Given task » Reproduce the lines of the material between the line holding "At what coordinates" and the end of the material, inclusive, and leave the pictures out of your answer.

Entries provided »
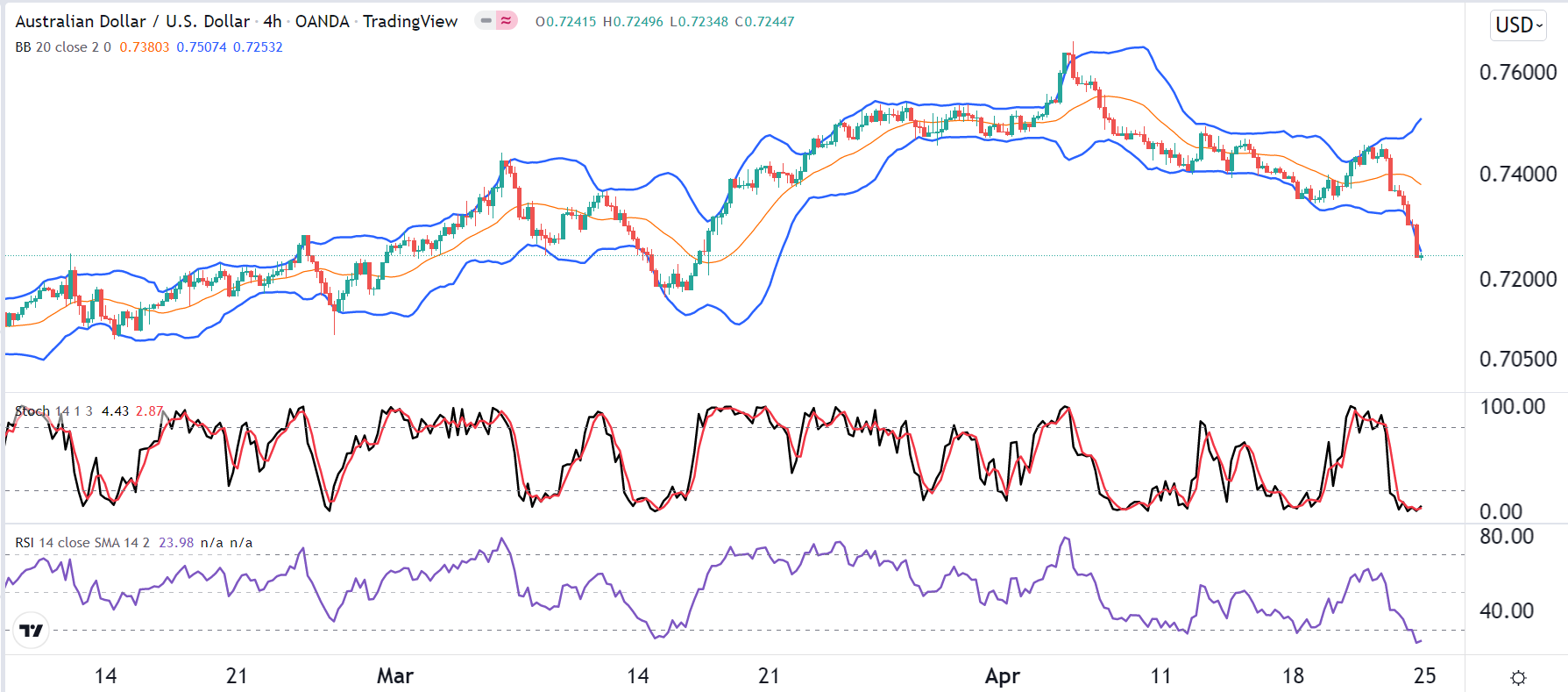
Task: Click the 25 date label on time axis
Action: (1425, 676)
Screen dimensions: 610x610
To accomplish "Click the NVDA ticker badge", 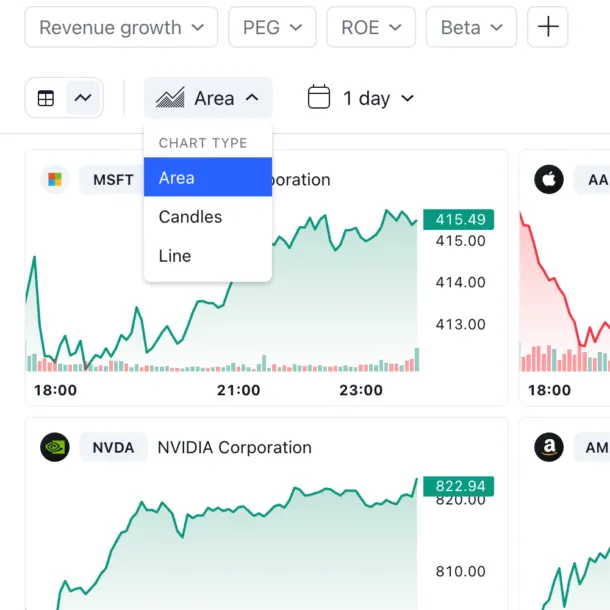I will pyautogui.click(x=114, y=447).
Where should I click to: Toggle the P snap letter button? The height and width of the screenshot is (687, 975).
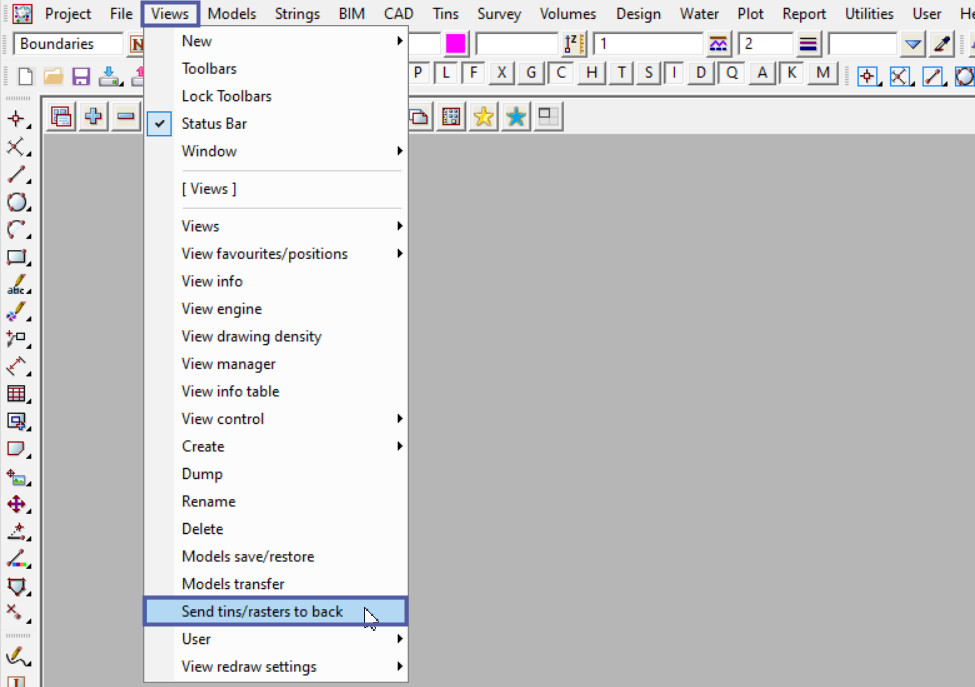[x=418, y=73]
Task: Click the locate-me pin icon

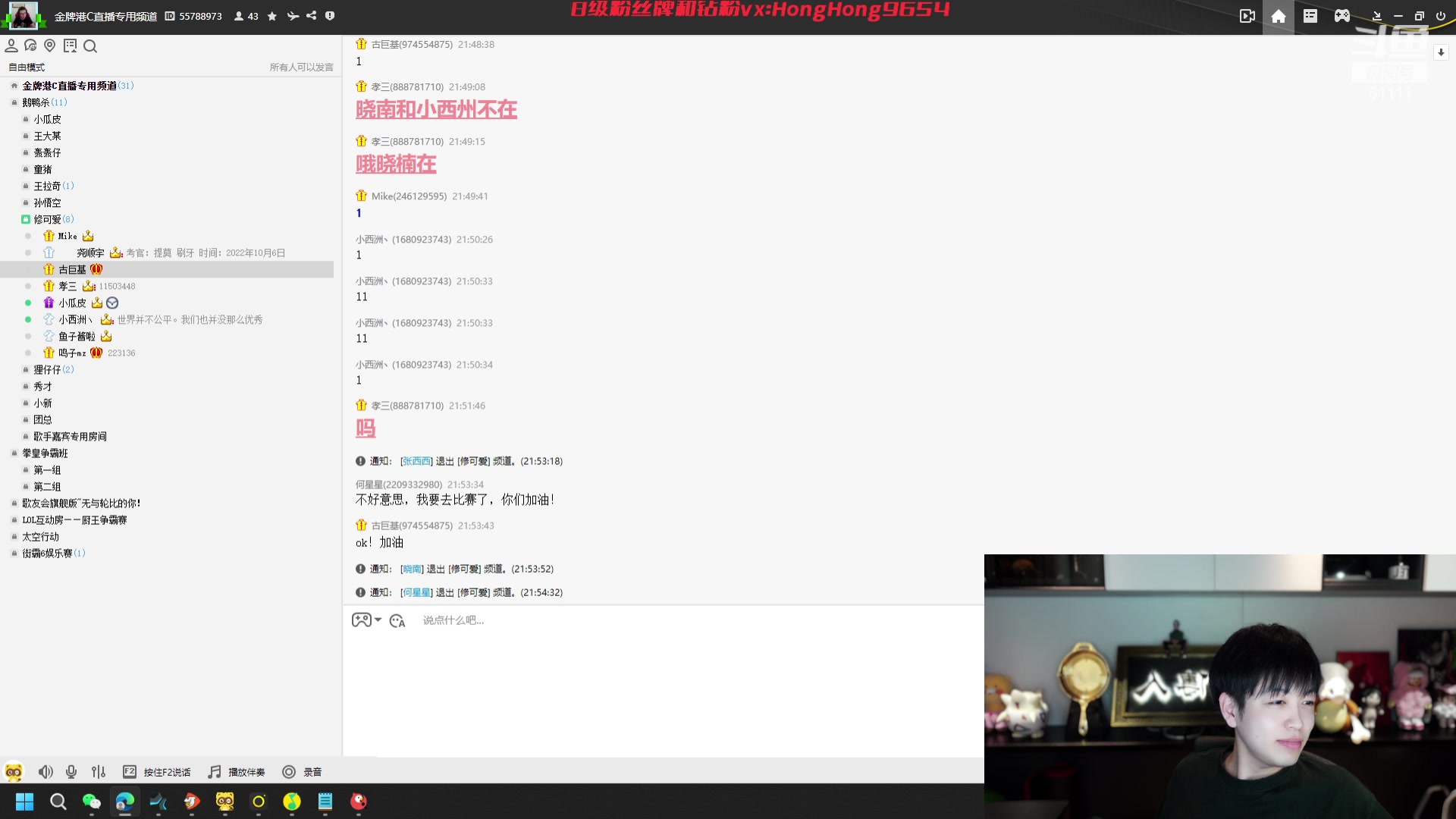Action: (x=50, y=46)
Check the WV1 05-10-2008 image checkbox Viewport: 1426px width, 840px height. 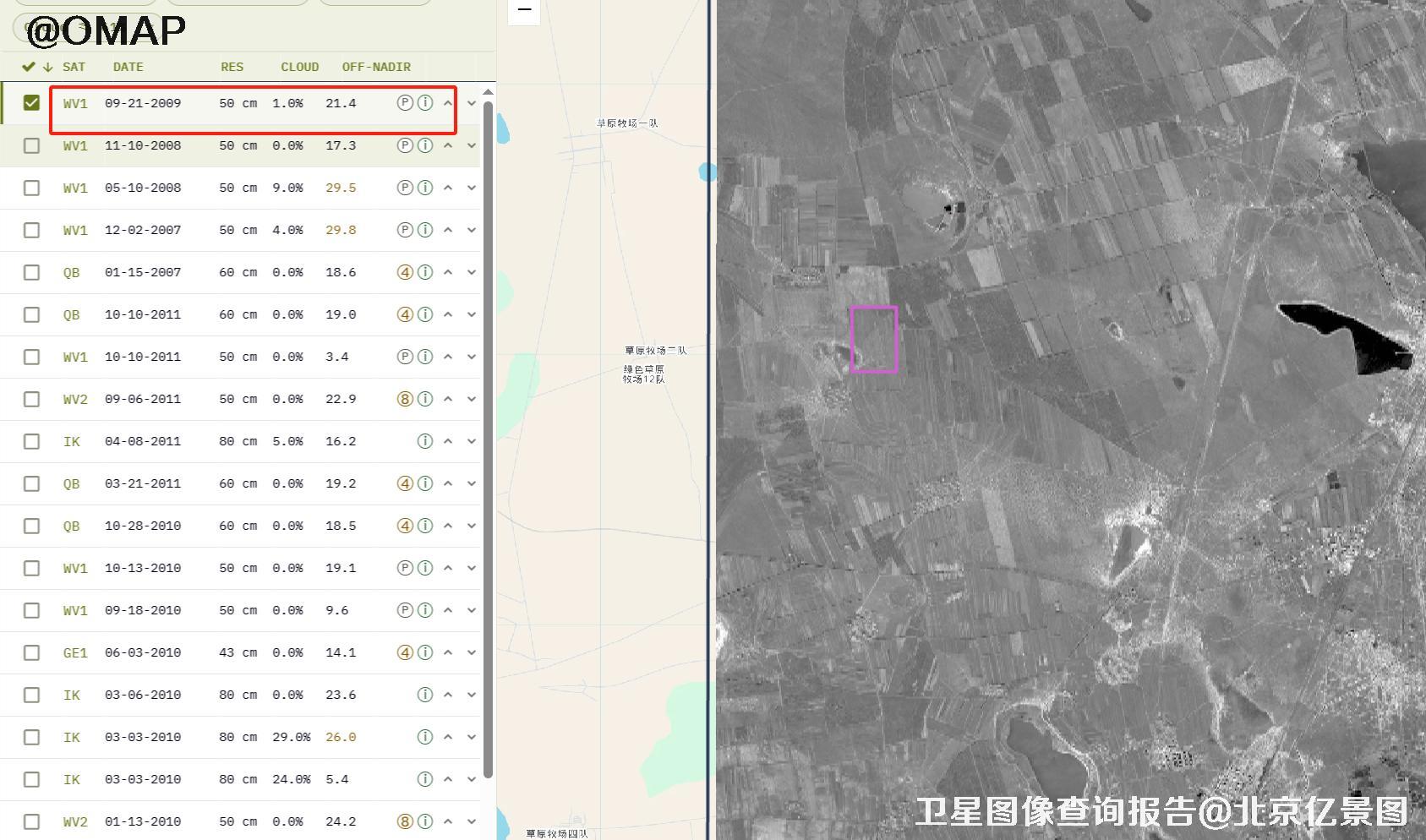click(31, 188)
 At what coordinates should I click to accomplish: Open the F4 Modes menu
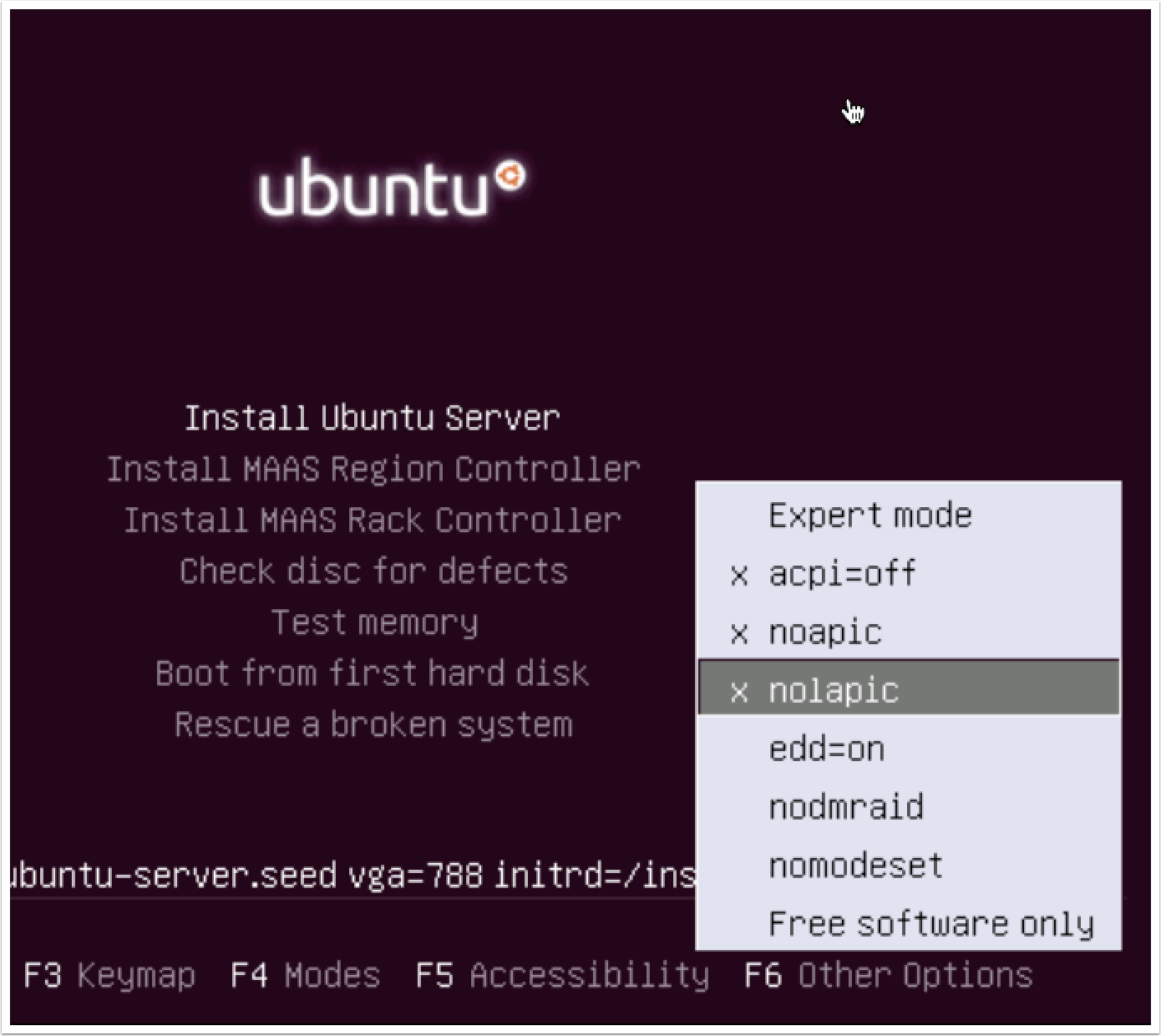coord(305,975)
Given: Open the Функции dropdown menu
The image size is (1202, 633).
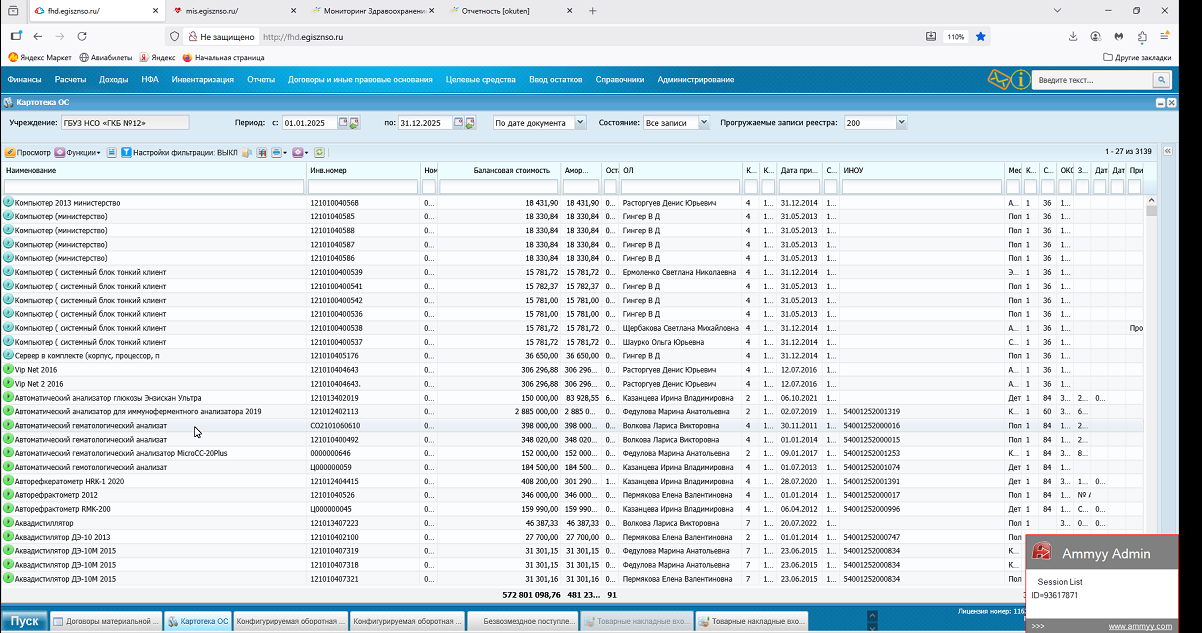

Written answer »
 At what coordinates should I click to accomplish: Open the F4 Modes menu
coord(305,975)
Given: Open the Функции dropdown menu
The image size is (1202, 633).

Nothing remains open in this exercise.